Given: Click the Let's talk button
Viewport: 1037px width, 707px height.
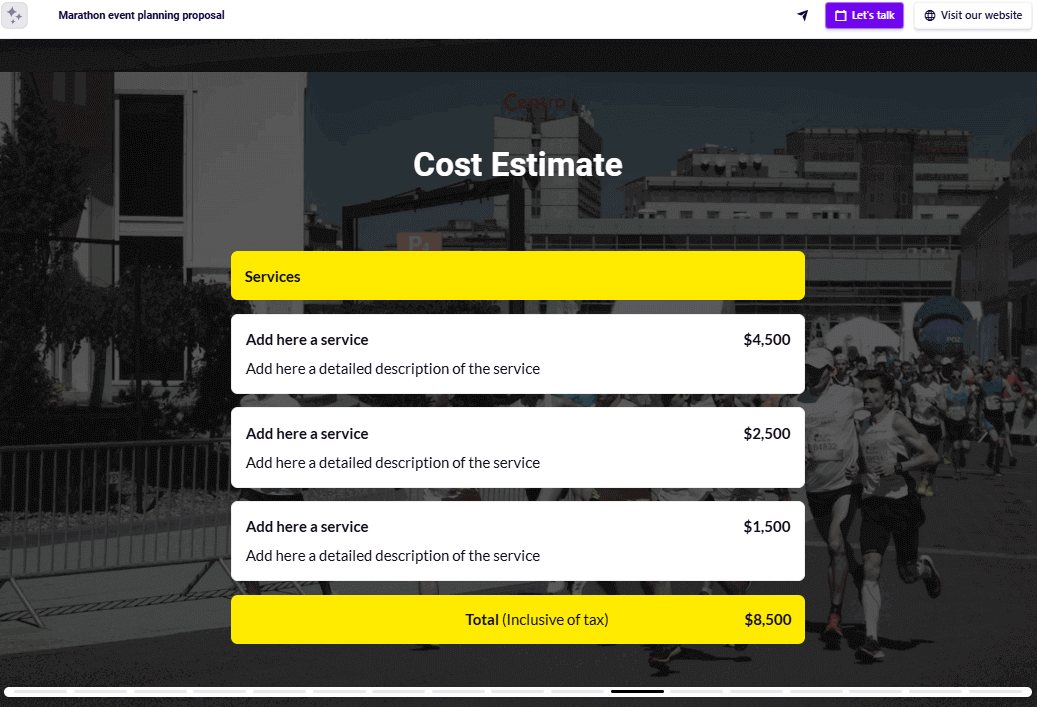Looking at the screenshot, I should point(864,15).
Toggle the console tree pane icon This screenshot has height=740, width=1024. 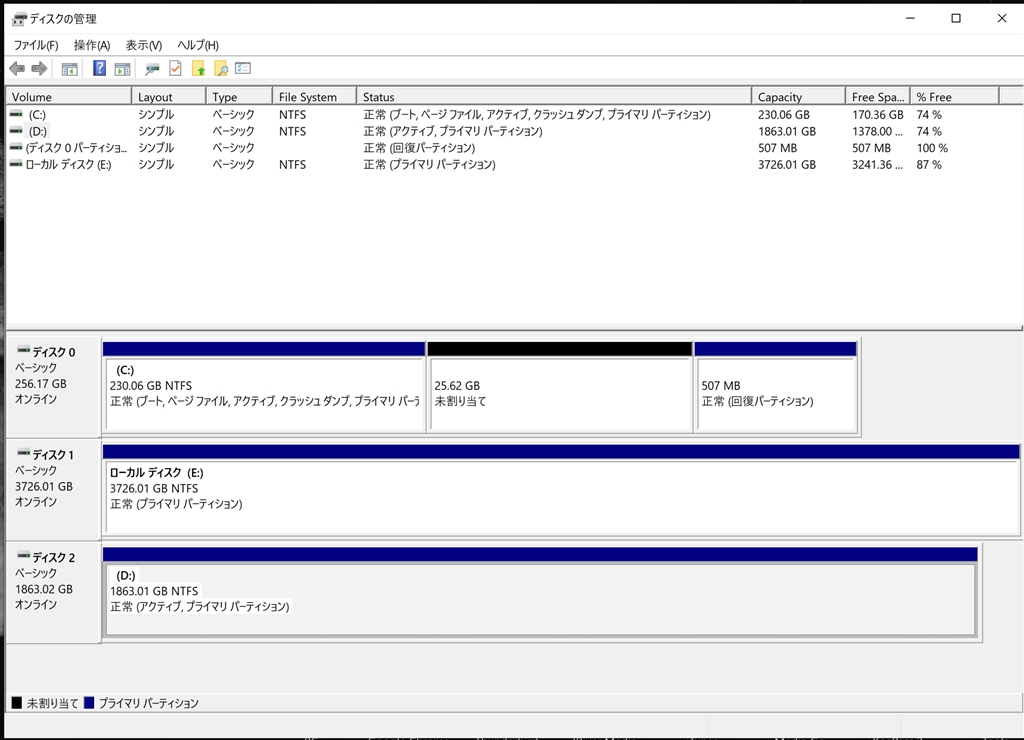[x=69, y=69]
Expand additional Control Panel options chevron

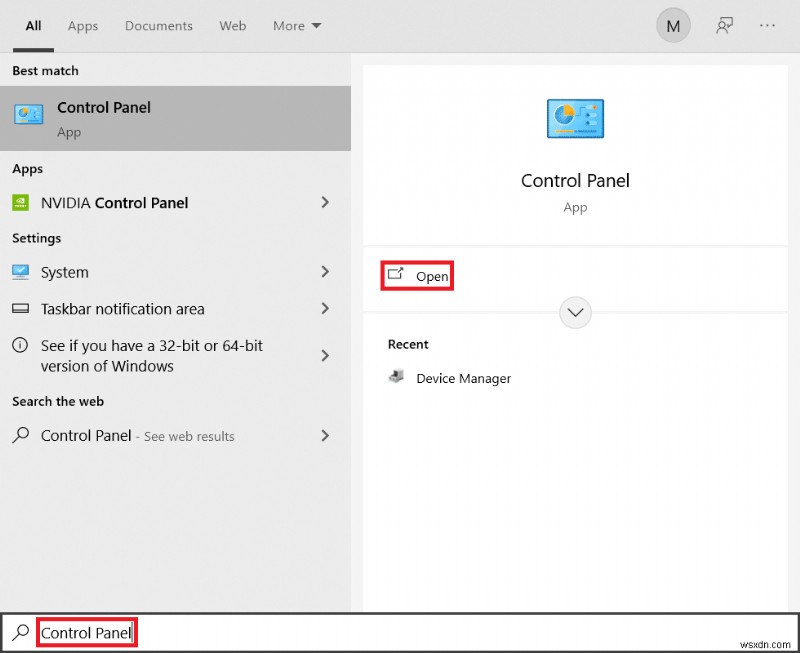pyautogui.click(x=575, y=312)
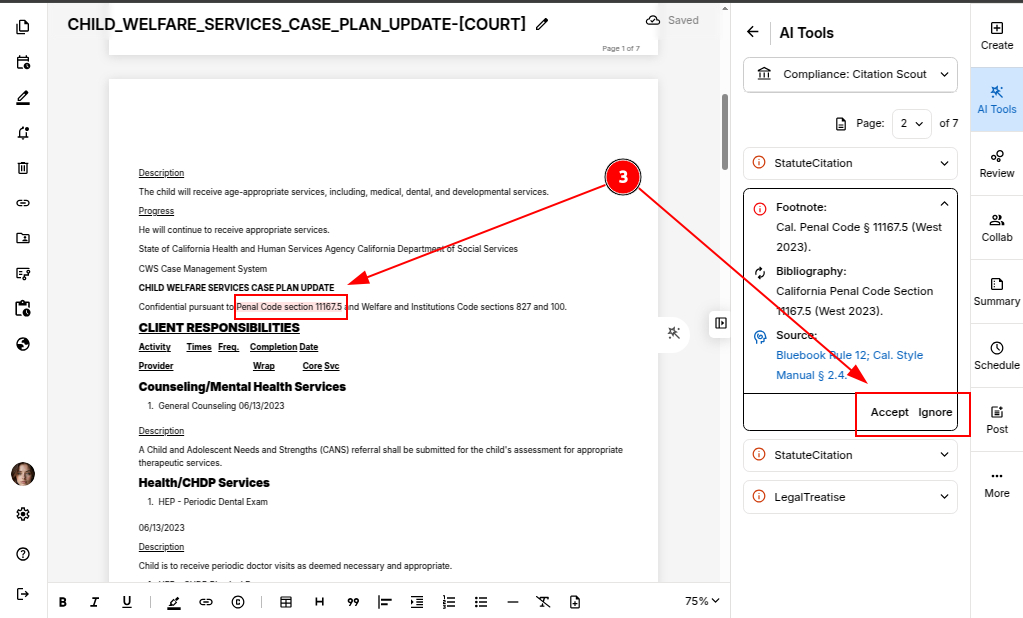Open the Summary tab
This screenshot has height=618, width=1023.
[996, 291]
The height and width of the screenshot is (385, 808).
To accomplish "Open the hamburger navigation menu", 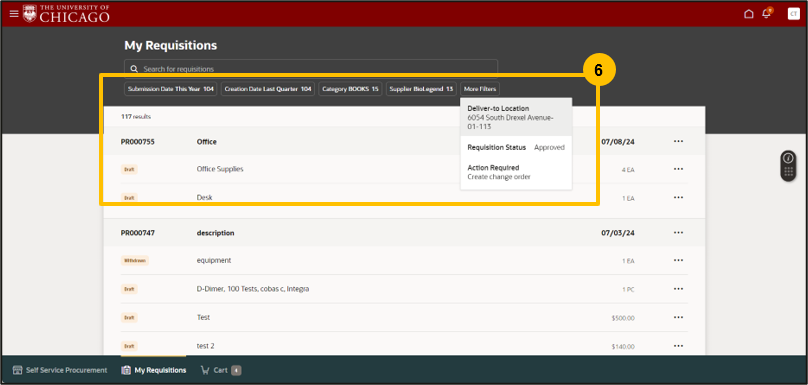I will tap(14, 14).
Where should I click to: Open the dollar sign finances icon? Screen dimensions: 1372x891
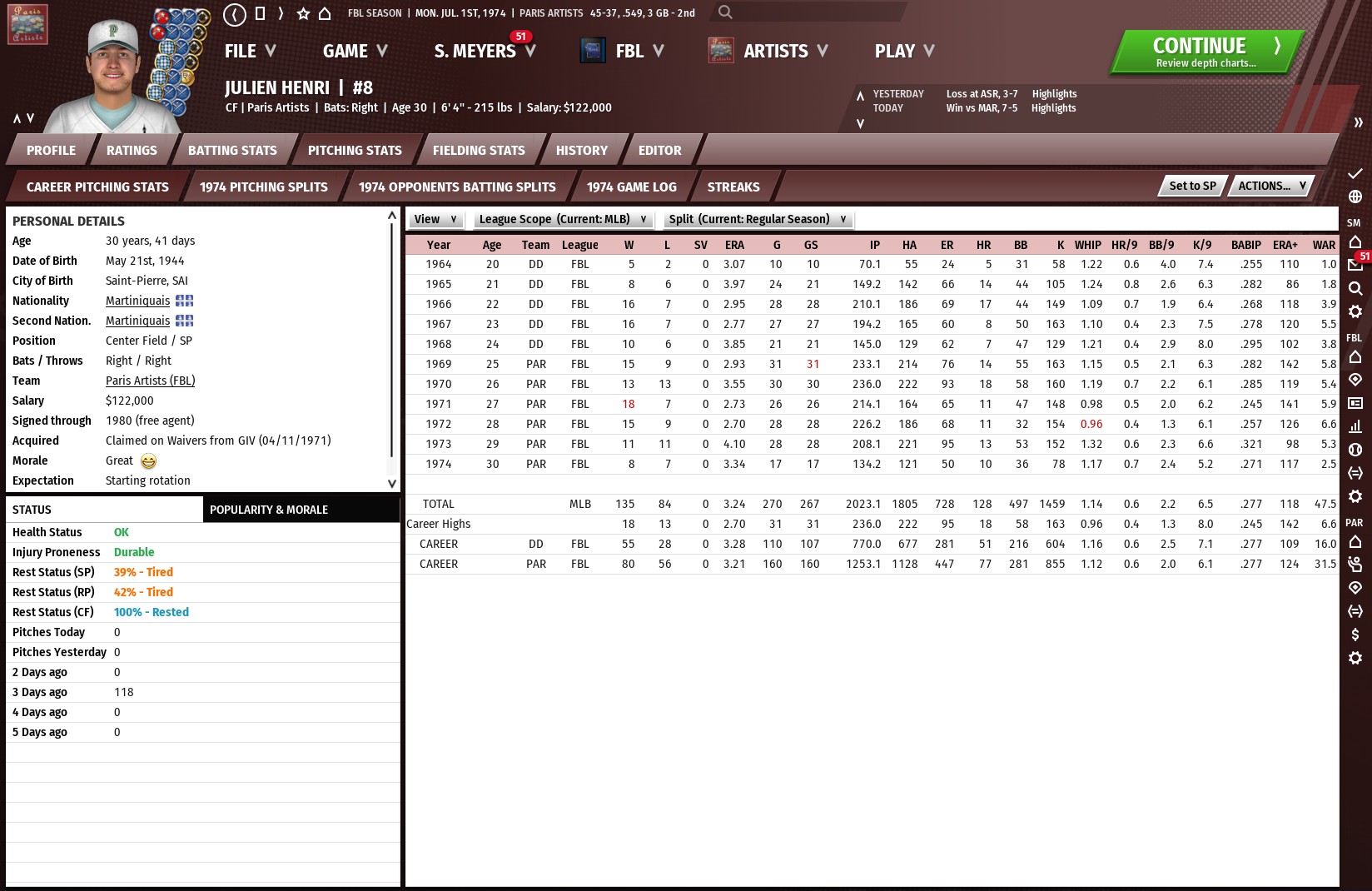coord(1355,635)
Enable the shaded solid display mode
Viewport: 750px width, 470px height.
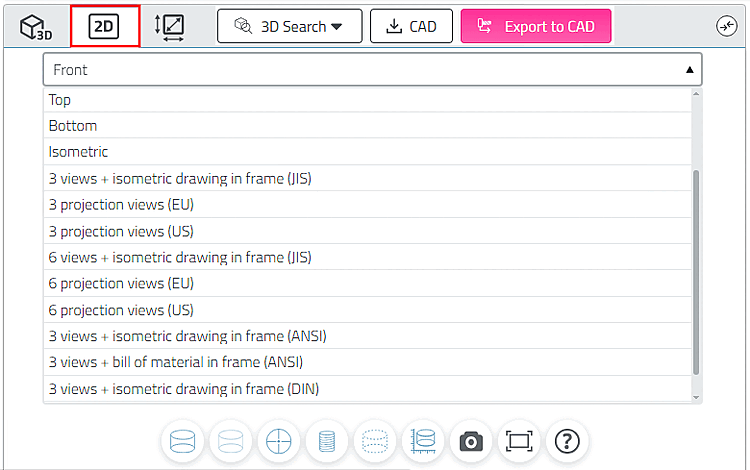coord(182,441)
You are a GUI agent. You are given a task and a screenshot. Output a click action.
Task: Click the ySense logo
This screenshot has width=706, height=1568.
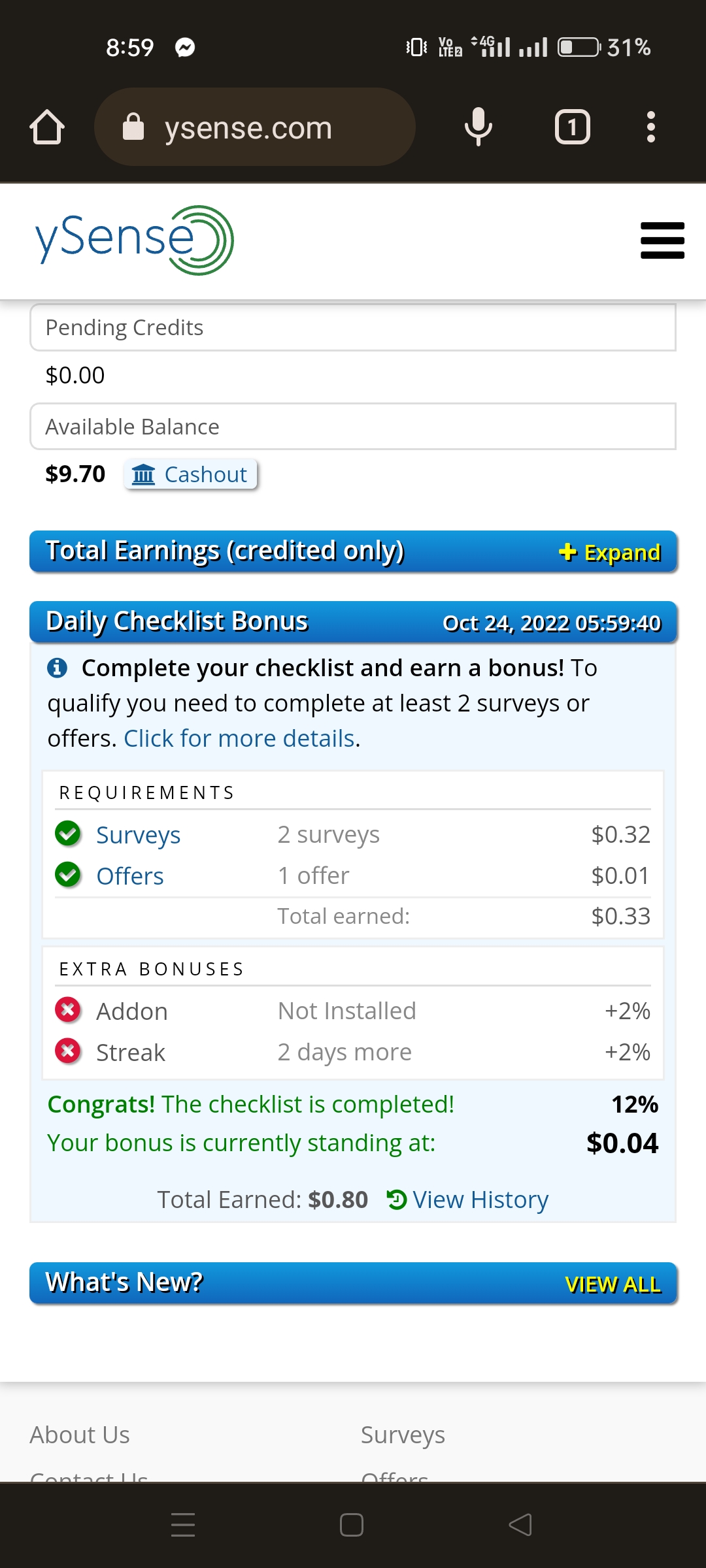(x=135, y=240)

+--

» PROBLEM: Reproduce word for word the lines from the line with "Enable the shaded solid display mode" to the end of the entries above, both included, but leave the pictures out.

» OUTPUT FOR THIS TASK:
Enable the shaded solid display mode
Viewport: 750px width, 470px height.
coord(182,441)
You are a GUI agent. You are given a task and a screenshot. Output a click action.
Task: Click the ySense logo
This screenshot has width=706, height=1568.
(x=135, y=240)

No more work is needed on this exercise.